Ciudad de México. La Ley Olimipia lleva el nombre de su principal impulsora, víctima de la difusión no autorizada de material de contenido sexual.
Foto: Getty Images
Ni una más
Ema Bondaruk tenía 16 años, era una joven alegre, llena de proyectos, buena hija, buena hermana, la describe su mamá. El 18 de agosto pasado Ema se suicidó en su casa de Longchamps. Fue días después de verse desnuda en las pantallas de celulares, tablets, computadoras, de todos sus amigos y conocidos, de todo el colegio, de adultos incluso. Todos habían visto y compartido el video de un momento íntimo con un compañero de otro curso; él se lo había mandado a otro amigo, y de allí siguió viajando, reenvío tras reenvío. «Ella les pidió que por favor pararan, pude ver cuánto sufría cuando vi sus redes sociales. Todos siguieron reproduciendo el video», recuerda su mamá entre lágrimas.
«Hoy a Ema la conocen en todo el mundo por su último acto, que no la define. Ema era hija, hermana, sobrina. Pero todos la conocen como la chica que se suicidó porque se difundieron imágenes sexuales suyas. Todo el mundo habló de Ema. A nadie le importó quién había difundido esas imágenes», plantea su mamá, Laura Gómez. «La noche anterior habíamos tenido una cena hermosa con proyectos, planeando vacaciones familiares. Y en 24 horas Ema se desbordó, tuvo un sufrimiento emocional terrible. Ema confió y la defraudaron. Yo estoy entrando a un mundo nuevo, porque soy de otra generación, desconozco todo esto. Entonces no supe bien qué le pasaba cuando me llamaron de la escuela y me dijeron que había pasado esto. En la escuela tampoco supieron qué hacer, no la contuvieron, lo transmitieron como un reto», relata.
«Me sumo a esta lucha por la memoria de Ema, y para que no haya más Emas», dijo esta madre en el Congreso, convocada a dar testimonio para impulsar la Ley Belén. Esa lucha suma un nuevo nombre: ya comenzaron a trabajar en el proyecto de Ley Ema, para garantizar que las escuelas tengan formación para abordar estos casos. «Para que ninguna escuela revictimice más, para que cualquier chica que esté pasando por esto, en lugar de ser señalada y sentirse culpable, pueda ir con confianza a pedir ayuda», pidió la mamá.

*-*-*

▶ ACTIVIDAD A
Responde estas preguntas sobre el texto acerca de Ema Bondaruk:
(i) ¿Cuántos años tenía Ema Bondaruk?
(ii) ¿Cómo se llama la madre de Ema?
(iii) ¿Qué se busca garantizar con el proyecto de Ley Ema?
▶ ACTIVIDAD B
Escribe cómo sigue el texto sobre Ema Bondaruk a partir de su última frase.
Las entradas no hacen falta para resolver nada de esta actividad.

▶ DATOS ALMACENADOS
*-*-*

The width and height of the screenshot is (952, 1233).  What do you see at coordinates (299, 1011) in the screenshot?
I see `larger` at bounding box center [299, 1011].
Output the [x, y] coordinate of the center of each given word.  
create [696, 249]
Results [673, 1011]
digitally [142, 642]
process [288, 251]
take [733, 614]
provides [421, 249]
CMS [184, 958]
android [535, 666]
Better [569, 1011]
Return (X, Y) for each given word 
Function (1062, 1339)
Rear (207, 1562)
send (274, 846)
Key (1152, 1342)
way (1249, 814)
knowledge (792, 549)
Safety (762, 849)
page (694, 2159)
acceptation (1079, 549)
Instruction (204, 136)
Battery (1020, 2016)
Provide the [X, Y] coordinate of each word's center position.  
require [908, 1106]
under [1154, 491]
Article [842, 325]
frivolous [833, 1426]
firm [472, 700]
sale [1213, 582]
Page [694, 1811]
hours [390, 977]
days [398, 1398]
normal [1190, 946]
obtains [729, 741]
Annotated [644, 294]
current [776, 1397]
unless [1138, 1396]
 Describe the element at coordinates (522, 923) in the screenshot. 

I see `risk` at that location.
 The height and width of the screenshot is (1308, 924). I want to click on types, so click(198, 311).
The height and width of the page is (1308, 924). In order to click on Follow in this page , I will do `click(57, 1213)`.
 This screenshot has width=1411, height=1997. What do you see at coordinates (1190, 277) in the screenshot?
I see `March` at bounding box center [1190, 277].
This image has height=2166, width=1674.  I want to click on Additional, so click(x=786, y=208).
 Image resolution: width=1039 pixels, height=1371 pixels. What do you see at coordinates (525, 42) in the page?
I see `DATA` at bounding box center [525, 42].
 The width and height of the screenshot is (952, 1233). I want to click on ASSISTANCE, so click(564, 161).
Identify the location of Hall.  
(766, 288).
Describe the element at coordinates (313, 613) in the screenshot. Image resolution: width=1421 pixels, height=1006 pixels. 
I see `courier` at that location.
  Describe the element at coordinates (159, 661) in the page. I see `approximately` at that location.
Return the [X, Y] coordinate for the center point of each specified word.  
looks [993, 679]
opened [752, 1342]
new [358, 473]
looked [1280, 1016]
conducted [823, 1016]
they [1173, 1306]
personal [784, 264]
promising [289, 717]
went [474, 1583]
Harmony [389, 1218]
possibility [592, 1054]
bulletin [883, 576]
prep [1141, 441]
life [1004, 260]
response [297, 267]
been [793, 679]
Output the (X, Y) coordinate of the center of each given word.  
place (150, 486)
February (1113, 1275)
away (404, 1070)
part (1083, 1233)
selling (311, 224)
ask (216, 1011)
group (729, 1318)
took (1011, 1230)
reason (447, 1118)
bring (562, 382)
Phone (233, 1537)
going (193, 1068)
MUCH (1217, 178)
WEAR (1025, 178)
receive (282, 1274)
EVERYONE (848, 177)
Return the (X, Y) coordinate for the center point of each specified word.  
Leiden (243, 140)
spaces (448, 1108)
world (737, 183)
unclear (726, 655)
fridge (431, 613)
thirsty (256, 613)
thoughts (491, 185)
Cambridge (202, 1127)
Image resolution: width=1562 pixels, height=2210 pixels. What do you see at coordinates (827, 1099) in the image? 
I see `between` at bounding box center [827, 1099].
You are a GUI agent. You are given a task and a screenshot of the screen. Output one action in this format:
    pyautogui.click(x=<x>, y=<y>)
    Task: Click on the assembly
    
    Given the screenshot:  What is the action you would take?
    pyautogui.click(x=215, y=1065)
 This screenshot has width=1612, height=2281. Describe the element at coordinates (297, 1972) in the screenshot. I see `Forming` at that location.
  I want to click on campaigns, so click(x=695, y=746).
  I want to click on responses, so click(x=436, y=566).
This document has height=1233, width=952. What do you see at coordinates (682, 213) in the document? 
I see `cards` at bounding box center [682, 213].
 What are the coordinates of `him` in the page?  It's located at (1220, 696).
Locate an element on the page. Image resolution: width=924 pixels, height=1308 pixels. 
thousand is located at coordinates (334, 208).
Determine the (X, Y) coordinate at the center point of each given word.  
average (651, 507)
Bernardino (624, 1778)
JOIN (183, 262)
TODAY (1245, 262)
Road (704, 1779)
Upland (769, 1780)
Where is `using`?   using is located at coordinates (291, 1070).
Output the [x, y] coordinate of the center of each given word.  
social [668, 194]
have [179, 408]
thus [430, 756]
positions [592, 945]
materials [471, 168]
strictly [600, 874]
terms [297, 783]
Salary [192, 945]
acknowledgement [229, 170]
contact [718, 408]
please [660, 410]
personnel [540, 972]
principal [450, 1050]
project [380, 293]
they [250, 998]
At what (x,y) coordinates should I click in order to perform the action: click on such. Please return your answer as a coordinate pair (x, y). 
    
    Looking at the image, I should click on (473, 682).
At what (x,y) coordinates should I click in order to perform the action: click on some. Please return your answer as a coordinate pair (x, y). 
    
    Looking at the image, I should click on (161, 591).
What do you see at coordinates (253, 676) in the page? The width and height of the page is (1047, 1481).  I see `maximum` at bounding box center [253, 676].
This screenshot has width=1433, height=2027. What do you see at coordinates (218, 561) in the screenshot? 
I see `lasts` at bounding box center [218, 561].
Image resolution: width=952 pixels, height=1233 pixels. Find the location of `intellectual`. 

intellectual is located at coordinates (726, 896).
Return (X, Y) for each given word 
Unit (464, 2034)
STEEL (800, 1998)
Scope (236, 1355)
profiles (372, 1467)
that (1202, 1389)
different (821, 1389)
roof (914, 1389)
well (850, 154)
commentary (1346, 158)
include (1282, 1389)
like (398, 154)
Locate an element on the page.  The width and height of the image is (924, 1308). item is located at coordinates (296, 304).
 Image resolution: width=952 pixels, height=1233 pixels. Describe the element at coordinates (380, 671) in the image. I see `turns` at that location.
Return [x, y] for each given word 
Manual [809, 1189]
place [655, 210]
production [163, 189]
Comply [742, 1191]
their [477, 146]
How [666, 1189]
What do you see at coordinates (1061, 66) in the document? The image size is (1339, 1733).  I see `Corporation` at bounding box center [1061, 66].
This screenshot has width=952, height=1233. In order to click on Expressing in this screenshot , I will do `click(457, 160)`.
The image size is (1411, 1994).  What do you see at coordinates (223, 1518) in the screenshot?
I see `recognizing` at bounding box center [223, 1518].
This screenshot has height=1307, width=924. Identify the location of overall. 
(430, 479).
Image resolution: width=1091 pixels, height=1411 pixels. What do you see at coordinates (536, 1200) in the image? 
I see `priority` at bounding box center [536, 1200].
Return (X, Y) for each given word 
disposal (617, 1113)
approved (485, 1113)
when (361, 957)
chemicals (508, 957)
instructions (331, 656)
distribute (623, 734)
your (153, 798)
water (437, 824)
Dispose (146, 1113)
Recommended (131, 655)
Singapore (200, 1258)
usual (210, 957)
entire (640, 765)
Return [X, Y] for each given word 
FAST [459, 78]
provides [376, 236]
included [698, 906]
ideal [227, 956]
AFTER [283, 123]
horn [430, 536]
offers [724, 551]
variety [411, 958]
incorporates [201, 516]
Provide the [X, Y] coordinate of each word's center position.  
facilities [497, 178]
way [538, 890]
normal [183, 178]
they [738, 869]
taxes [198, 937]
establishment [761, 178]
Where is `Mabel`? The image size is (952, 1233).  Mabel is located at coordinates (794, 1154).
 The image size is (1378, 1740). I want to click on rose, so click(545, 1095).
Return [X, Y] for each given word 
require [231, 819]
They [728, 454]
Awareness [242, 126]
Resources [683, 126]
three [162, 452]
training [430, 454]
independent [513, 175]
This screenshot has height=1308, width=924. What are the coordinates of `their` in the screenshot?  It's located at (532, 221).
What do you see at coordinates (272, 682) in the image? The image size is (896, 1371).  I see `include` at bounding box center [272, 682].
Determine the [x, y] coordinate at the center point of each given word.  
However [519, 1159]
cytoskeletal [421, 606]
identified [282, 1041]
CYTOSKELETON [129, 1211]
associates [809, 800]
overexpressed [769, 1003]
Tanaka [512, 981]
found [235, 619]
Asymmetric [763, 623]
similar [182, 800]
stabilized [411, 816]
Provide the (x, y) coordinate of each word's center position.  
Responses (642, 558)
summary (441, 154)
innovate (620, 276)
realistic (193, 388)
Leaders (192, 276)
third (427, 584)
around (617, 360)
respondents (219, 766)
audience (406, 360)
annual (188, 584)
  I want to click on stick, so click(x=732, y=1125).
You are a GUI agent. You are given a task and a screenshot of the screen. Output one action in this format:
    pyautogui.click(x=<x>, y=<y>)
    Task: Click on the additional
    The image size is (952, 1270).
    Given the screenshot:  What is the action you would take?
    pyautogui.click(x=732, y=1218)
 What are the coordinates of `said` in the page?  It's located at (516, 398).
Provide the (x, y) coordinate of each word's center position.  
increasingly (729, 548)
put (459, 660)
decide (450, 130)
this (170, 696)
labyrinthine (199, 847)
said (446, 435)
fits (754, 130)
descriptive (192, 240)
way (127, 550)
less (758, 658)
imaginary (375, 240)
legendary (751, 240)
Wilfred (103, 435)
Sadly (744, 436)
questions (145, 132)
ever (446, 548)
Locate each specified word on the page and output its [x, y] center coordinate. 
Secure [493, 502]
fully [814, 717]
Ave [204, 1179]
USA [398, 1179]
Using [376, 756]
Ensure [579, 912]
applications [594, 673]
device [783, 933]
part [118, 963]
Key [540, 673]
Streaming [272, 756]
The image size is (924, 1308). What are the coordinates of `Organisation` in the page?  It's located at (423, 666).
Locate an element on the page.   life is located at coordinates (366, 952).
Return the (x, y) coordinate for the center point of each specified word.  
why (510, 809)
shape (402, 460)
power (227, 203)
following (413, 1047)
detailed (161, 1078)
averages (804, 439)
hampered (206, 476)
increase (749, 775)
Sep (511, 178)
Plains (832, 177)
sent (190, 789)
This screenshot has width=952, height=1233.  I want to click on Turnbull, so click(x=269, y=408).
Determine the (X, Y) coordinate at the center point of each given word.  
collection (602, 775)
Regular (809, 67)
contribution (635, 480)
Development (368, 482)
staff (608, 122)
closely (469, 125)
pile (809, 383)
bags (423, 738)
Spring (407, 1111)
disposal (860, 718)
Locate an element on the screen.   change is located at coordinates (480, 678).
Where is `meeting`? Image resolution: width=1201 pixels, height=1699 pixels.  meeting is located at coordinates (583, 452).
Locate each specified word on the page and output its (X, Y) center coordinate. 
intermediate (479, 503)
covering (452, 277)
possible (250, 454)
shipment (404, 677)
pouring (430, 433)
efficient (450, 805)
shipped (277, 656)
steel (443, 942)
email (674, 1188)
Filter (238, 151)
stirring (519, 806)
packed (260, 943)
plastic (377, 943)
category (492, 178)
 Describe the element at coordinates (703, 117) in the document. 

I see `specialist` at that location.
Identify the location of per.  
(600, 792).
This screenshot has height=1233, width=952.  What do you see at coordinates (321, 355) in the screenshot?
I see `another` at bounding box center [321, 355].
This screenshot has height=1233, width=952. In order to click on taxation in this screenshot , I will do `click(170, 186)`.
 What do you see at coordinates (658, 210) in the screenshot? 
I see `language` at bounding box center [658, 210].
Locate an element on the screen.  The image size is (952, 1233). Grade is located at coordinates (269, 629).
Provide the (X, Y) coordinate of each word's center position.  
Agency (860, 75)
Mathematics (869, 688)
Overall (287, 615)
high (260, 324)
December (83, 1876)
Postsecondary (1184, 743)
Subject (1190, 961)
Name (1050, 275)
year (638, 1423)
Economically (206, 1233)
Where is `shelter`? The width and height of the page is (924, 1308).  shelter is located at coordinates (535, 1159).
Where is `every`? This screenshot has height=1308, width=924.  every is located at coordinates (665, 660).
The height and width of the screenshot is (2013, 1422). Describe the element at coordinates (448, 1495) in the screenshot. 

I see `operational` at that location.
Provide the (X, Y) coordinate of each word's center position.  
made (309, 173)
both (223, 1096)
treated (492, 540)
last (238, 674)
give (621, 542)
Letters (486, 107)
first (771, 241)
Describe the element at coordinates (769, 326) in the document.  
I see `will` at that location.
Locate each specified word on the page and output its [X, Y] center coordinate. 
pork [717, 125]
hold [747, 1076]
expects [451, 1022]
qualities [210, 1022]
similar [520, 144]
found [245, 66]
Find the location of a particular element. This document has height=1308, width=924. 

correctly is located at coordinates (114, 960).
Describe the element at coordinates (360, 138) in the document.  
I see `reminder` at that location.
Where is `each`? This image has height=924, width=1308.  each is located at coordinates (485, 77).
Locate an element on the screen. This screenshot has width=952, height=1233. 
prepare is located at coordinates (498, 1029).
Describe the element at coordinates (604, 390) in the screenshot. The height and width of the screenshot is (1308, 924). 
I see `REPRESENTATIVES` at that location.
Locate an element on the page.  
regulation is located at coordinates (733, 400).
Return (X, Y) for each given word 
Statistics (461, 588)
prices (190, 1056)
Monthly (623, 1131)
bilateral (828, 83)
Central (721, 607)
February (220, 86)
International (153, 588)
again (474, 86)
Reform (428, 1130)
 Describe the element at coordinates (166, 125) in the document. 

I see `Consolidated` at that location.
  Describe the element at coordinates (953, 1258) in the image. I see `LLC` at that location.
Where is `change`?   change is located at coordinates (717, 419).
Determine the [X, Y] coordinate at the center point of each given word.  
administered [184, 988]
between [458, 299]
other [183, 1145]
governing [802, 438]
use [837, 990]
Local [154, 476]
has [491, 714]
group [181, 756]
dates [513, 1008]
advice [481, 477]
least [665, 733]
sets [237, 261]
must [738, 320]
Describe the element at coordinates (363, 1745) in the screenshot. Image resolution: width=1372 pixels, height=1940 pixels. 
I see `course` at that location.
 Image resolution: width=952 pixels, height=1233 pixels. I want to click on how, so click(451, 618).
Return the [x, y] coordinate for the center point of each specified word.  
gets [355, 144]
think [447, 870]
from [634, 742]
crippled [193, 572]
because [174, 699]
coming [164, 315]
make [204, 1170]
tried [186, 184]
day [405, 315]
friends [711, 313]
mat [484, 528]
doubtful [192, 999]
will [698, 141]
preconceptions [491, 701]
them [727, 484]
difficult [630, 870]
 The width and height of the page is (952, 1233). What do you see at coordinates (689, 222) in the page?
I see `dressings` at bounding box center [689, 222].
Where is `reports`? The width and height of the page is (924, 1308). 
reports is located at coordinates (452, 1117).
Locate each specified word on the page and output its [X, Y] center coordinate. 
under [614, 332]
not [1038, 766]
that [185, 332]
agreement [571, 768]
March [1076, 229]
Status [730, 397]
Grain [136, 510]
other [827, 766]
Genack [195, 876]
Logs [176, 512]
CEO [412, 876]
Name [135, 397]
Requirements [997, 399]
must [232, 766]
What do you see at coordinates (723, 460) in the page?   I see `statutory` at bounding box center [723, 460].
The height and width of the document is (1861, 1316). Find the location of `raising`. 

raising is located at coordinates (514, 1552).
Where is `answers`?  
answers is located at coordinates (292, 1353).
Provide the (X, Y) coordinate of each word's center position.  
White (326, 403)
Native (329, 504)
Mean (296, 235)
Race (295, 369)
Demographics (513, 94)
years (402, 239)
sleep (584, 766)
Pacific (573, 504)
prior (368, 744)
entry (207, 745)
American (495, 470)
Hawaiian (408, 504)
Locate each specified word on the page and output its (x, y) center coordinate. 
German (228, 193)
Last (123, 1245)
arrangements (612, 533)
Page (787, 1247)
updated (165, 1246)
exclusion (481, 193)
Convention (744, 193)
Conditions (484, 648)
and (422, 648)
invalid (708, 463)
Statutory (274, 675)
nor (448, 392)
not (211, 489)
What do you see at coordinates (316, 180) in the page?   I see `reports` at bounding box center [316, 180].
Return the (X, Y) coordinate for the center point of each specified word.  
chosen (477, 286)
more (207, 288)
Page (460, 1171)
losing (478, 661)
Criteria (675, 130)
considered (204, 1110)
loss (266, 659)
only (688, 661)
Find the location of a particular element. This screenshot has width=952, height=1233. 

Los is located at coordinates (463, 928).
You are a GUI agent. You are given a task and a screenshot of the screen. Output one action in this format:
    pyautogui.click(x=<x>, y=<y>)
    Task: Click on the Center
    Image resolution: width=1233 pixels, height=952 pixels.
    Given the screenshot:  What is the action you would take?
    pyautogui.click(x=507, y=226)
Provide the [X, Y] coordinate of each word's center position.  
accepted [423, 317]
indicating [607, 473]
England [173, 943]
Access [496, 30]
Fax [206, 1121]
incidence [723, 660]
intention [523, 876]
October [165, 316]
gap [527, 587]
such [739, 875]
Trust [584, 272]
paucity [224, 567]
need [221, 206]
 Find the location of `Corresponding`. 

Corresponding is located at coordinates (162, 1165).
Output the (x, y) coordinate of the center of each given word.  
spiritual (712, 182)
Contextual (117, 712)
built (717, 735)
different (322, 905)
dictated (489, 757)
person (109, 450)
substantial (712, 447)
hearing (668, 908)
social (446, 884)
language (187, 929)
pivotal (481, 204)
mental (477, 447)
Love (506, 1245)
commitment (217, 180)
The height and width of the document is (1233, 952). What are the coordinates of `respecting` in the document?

*-*-*

▶ RESPUESTA A
(i) Tenía 16 años.
(ii) Se llama Laura Gómez.
(iii) Que las escuelas tengan formación para abordar estos casos.

▶ RESPUESTA B
El algoritmo patriarcal
La falta de consentimiento para la difusión de imágenes que fueron otorgadas en la intimidad es clave en estas prácticas digitales violentas. Pero hay muchos otros casos de imágenes hackeadas, extraídas de celulares perdidos o robados, y últimamente, modificadas con inteligencia artificial, como «deepfakes» que también se multiplican en las escuelas: los jóvenes toman fotos de las redes sociales de sus compañeras y las alteran para compartirlas «desnudas». Otros dos proyectos de ley recientes apuntan a crear jurisprudencia para el hostigamiento y la suplantación de identidad.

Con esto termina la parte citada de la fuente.